• _Task brief_
Read through the records. Copy each line that has the word "will".

• _Records from a collection_
=== Begin Enclosure ===

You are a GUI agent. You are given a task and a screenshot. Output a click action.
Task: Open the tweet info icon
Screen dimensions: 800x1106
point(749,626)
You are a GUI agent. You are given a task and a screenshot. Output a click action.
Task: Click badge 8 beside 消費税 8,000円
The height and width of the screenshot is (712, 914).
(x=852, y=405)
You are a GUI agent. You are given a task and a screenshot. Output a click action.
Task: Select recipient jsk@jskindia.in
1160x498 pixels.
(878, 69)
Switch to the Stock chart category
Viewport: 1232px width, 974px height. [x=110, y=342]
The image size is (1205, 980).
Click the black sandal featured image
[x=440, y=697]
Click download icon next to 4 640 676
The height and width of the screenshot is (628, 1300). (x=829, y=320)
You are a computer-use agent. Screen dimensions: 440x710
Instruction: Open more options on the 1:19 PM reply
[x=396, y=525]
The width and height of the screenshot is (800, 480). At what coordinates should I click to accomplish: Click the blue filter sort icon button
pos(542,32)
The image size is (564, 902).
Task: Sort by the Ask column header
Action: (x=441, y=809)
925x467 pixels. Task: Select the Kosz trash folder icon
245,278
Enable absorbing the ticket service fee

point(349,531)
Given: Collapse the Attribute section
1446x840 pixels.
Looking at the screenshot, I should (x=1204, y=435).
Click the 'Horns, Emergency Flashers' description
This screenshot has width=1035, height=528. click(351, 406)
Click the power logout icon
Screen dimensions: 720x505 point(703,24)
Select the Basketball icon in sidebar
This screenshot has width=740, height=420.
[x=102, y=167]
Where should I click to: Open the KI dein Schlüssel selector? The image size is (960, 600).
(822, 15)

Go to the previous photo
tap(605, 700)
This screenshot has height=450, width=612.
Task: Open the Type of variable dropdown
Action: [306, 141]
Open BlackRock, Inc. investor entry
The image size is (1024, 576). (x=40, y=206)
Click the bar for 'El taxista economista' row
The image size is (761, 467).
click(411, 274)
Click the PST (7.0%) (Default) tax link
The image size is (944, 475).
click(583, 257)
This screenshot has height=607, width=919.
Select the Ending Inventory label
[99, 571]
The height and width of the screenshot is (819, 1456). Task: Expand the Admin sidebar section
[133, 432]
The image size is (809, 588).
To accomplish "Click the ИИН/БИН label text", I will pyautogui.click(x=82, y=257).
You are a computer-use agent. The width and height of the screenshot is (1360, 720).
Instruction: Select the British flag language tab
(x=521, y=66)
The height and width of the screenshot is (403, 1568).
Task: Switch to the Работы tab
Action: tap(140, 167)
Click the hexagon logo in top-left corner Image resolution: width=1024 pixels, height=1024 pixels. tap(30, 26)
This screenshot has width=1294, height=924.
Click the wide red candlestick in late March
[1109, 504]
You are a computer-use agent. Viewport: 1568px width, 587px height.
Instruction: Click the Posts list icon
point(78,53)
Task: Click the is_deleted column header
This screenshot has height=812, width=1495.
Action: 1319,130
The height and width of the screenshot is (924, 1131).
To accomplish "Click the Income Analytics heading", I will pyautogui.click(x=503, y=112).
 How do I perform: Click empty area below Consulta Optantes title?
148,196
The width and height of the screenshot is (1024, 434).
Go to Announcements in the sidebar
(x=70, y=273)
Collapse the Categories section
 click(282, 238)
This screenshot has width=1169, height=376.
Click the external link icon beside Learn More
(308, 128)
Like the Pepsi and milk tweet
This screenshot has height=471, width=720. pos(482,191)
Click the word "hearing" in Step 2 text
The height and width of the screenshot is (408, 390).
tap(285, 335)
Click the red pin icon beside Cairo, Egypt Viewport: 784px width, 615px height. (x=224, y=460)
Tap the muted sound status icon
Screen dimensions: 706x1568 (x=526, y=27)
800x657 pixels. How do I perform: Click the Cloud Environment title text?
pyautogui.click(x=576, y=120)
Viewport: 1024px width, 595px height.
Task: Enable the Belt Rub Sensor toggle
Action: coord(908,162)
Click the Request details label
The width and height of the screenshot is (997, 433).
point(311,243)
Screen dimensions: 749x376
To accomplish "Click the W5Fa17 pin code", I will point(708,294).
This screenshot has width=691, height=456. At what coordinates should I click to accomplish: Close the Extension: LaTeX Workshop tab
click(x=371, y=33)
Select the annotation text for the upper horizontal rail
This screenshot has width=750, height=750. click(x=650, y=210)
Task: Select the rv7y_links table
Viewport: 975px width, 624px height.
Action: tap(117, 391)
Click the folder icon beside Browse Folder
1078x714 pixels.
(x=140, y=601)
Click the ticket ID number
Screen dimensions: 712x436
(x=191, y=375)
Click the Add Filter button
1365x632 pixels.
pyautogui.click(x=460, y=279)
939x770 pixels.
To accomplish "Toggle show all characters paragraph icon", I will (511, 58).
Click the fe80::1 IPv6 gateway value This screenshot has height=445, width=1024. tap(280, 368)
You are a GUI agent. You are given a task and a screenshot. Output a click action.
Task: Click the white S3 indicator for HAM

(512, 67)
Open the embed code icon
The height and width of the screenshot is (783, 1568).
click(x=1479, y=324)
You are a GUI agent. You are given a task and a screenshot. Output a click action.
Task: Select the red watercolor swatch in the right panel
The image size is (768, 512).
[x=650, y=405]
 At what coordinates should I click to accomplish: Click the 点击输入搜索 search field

=== End Enclosure ===

• _Exercise solution_
To accomplish "Click the ИИН/БИН label text", I will pyautogui.click(x=82, y=257).
To accomplish "Click the Income Analytics heading", I will pyautogui.click(x=503, y=112).
To accomplish "Click the W5Fa17 pin code", I will point(708,294).
To accomplish "Toggle show all characters paragraph icon", I will (511, 58).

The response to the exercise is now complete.